▶ **Text segment**:
○ ○ ○
Unable to recreate SCD2 table (updated_At, valid_from, valid_to with todays date)
Hello, we are migrating our ETL jobs to dbt, and we are on the point where we need/want to migrate our scd2 tables. Wondering what can be the best option and taking in consideration that we have a few extraction files (full extraction so timestamp strategy won’t be applicable).
Also I would like to have a plan to when, (for some reason) I need to recreate SCD2 tables I might be able to do it.
We have python script that will execute dbt snapshot on each different date that we have on our source table (weekly FULL SNAPSHOTS). “simulating” the insertion. However we are unable to adapt the dbt_updated_at, dbt_valid_from and dbt_valid_to to the respective dates, meaning that they are all getting timestamps from the current date.
Hoping to have a few insights from your side !
Appreciate !
1 Like
Hi, @oliveirajo
Hmm what snapshot strategy are you using?
1 Like
We are using “check strategy”.
We are setting up a dbt snapshot to migrate to dbt.
We have a table with weekly extractions from a source system, and we need to build now a scd2 table.
Since the upstream have a column named “extraction_date”, we though about using the “check” strategy to control it and use a variable with the dbt snapshot where we could easily pass the different dates to recreate a scd2 table.
However we noticed the cols generated by dbt : dbt_updated_at, dbt_valid_from e dbt_valid_to are taking into consideration today’s date (execution date timestamps).
Can we force dbt to change the dates that he takes into consideration ?
I think that this might be very useful even when, for example, the scheduled execution, during a weekend failed, and on Monday we need to re-launch the pipeline from Saturday…
Maybe there is another approach that I’m missing here.
Is it possible to set the dbt_valid_from and the dbt_valid_to in a way that reflects the date we snapshot.
Thanks for your help!
I have the same question. Sometimes you have a data source that has a changelog (like an effective date for each row change), but it’s not a full SCD source with end dates and so on. You’d want to feed this into a snapshot process and have it use the incoming data’s data-change date as the dbt_valid_from date, and let dbt manage the rest…
1 Like
○ ○ ○
▶ **Aim 1**: In the forum thread on recreating SCD2 tables in dbt, which snapshot strategy does the original poster say they are using?
▶ **Aim 2**: Reproduce the passage of the dbt snapshot thread starting with "Unable to recreate" and going on through "won’t be applicable).".
○ ○ ○
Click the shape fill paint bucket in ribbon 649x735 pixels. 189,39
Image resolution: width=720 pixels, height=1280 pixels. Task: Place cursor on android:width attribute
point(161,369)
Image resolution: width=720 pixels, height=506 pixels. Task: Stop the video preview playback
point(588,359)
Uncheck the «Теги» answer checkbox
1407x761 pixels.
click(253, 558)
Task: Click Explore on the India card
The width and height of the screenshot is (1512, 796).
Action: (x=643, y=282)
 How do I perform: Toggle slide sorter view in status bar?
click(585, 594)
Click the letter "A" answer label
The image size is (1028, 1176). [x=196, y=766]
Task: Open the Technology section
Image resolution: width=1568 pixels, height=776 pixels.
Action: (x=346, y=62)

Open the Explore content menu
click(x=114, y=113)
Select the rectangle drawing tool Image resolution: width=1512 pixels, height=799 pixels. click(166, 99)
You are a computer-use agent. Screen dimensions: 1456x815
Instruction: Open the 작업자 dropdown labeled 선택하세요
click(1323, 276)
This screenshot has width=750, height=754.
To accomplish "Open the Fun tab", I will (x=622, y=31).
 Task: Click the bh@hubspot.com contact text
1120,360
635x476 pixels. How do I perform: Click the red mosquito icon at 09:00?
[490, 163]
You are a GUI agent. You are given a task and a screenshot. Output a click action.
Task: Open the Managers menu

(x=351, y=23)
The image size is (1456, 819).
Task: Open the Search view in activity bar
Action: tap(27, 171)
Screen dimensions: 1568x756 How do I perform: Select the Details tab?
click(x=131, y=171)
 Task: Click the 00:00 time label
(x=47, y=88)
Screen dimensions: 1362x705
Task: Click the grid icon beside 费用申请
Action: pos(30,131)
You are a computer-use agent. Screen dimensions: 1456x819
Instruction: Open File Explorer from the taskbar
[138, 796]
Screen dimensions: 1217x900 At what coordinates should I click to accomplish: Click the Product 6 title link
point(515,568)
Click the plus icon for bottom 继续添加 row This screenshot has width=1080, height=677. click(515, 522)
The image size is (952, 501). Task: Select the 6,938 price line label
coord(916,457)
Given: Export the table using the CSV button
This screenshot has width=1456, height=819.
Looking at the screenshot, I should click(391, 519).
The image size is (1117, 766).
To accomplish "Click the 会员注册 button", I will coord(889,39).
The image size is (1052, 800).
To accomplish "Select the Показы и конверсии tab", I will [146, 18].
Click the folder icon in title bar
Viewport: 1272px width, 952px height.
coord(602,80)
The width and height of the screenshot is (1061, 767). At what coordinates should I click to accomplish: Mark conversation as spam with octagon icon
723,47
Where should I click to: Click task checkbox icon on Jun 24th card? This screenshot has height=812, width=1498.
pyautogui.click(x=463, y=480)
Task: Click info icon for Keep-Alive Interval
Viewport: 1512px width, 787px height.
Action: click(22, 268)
○ ○ ○
▶ **Task output 1**: The check strategy.

▶ **Task output 2**:
Unable to recreate SCD2 table (updated_At, valid_from, valid_to with todays date)
Hello, we are migrating our ETL jobs to dbt, and we are on the point where we need/want to migrate our scd2 tables. Wondering what can be the best option and taking in consideration that we have a few extraction files (full extraction so timestamp strategy won’t be applicable).